■ **PROBLEM DESCRIPTION**
Under this line are the records; write out word for word the part that begins at the line containing "The height and width of the screenshot is (325, 507)." and ends at the line containing "Expand the 10 issues badge for zephyr", and no more.
Start of INFORMATION PROVIDED
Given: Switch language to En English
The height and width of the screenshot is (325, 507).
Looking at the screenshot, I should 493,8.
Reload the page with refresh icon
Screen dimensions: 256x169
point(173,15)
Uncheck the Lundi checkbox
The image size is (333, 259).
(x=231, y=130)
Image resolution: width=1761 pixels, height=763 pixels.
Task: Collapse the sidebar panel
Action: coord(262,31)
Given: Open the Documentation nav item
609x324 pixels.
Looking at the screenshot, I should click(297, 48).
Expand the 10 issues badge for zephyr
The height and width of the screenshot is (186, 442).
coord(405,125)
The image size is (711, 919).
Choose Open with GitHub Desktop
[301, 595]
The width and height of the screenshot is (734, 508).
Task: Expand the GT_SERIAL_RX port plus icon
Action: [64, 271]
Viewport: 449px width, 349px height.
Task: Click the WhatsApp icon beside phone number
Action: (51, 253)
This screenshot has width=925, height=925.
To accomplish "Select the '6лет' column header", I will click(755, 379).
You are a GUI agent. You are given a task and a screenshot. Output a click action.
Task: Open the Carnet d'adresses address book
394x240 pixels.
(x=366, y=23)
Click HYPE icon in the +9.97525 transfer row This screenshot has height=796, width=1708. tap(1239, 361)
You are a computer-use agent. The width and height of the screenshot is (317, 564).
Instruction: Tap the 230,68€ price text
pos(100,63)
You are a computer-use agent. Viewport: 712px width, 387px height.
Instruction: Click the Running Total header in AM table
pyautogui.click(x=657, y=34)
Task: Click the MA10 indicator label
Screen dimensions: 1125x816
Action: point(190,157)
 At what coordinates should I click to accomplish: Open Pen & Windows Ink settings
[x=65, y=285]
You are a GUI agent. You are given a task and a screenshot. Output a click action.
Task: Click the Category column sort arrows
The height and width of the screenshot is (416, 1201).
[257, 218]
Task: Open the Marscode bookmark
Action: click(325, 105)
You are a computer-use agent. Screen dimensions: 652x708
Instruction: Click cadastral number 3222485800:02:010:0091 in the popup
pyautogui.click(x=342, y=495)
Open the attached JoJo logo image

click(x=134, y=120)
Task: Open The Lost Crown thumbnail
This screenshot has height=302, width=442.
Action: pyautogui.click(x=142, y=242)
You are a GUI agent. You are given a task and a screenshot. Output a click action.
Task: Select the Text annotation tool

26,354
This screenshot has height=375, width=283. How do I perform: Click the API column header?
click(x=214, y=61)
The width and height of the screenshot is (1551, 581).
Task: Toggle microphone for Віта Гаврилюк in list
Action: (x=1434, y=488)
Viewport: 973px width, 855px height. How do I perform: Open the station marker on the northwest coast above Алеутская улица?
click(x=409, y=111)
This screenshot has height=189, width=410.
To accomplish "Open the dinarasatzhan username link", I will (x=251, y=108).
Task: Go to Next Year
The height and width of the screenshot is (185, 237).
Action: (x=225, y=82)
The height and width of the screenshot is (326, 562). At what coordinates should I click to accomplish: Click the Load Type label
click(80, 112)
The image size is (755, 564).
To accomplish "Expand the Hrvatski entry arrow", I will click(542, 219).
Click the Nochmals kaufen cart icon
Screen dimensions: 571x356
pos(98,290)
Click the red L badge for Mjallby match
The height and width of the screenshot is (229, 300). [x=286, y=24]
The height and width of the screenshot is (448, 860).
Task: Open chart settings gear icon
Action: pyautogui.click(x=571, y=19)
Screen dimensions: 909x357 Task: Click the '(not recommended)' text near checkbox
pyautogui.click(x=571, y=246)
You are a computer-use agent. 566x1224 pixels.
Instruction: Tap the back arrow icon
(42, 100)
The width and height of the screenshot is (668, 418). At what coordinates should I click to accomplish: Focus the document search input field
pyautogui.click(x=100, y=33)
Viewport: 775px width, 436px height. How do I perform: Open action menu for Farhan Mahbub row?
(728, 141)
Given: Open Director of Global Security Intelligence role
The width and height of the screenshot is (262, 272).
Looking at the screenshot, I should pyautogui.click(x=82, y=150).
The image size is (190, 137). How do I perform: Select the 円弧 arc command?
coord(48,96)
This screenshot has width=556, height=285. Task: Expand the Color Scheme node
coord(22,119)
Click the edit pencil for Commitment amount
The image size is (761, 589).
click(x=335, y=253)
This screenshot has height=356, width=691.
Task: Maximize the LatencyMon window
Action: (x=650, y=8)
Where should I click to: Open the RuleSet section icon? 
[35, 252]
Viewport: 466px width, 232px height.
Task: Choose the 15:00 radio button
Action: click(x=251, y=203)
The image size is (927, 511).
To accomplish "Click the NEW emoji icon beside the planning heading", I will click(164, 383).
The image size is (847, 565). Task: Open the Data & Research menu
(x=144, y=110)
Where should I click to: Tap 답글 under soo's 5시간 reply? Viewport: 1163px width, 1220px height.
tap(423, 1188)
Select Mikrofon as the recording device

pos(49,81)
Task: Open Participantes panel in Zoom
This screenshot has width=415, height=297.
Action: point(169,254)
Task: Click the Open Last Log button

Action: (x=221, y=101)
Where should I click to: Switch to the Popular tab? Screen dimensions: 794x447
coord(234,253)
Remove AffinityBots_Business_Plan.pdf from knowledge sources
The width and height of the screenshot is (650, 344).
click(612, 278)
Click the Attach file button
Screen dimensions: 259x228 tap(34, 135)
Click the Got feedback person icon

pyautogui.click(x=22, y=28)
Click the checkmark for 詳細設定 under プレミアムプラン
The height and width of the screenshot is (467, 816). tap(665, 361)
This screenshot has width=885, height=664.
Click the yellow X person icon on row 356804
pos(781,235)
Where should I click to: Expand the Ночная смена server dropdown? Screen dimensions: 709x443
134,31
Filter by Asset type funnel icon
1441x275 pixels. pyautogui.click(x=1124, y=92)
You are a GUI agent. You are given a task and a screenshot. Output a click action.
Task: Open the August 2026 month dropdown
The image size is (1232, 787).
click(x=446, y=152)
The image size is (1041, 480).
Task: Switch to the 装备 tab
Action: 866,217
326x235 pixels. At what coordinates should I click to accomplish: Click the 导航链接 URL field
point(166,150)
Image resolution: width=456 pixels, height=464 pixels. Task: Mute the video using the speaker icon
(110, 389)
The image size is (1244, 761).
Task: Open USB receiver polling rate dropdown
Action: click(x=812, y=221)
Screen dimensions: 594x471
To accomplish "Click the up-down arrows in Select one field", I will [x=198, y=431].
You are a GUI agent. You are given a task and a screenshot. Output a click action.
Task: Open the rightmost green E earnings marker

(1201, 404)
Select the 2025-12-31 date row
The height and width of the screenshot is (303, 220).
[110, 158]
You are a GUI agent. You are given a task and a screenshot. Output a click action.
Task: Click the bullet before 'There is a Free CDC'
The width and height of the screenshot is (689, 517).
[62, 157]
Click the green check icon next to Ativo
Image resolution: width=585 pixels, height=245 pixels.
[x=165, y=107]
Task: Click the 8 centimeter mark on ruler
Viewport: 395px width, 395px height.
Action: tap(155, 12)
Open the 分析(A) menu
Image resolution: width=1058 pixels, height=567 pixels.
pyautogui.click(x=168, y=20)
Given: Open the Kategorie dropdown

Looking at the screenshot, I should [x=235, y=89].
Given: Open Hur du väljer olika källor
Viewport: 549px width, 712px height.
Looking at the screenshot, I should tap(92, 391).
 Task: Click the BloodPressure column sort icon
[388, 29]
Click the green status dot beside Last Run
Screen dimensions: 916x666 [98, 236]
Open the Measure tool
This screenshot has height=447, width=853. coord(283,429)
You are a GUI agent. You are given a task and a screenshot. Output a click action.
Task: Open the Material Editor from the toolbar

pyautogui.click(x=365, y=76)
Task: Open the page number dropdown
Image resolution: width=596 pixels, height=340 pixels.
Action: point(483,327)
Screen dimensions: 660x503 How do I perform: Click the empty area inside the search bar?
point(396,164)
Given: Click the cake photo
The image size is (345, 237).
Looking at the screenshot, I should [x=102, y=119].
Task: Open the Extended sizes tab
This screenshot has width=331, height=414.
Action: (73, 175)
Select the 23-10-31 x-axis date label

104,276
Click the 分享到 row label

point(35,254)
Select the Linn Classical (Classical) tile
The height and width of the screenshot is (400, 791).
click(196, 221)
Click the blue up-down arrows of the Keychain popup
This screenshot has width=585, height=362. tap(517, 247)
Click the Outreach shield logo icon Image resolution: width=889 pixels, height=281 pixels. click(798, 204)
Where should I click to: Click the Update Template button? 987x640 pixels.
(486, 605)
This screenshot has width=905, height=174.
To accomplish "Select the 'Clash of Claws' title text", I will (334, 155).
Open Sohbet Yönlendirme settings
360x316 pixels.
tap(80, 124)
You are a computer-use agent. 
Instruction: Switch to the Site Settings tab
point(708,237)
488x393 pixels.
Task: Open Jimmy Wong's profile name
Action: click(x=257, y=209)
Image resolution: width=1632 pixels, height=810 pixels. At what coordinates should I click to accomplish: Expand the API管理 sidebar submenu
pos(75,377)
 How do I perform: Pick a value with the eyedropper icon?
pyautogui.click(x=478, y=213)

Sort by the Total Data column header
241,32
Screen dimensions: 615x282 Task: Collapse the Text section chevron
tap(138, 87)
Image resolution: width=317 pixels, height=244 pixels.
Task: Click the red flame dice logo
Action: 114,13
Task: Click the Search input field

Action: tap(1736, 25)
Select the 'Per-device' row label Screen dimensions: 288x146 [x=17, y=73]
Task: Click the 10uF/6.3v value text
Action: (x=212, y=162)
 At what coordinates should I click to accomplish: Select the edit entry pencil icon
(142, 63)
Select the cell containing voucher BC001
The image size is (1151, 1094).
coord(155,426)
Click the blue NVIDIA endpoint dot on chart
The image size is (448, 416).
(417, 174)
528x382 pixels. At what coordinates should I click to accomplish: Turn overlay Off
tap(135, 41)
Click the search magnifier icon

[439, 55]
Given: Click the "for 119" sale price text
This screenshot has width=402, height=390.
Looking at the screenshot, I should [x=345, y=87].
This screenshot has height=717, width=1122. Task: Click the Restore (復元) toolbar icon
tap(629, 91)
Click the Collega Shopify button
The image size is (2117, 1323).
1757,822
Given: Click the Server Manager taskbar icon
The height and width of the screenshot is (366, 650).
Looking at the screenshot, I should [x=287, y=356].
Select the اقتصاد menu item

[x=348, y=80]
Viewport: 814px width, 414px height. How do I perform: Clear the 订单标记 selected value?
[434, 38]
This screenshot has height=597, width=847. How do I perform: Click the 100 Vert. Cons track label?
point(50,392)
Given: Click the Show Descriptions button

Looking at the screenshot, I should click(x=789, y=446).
End of INFORMATION PROVIDED
■ **TASK RESPONSE**
The height and width of the screenshot is (325, 507).
Looking at the screenshot, I should 493,8.
Reload the page with refresh icon
Screen dimensions: 256x169
point(173,15)
Uncheck the Lundi checkbox
The image size is (333, 259).
(x=231, y=130)
Image resolution: width=1761 pixels, height=763 pixels.
Task: Collapse the sidebar panel
Action: coord(262,31)
Given: Open the Documentation nav item
609x324 pixels.
Looking at the screenshot, I should click(297, 48).
Expand the 10 issues badge for zephyr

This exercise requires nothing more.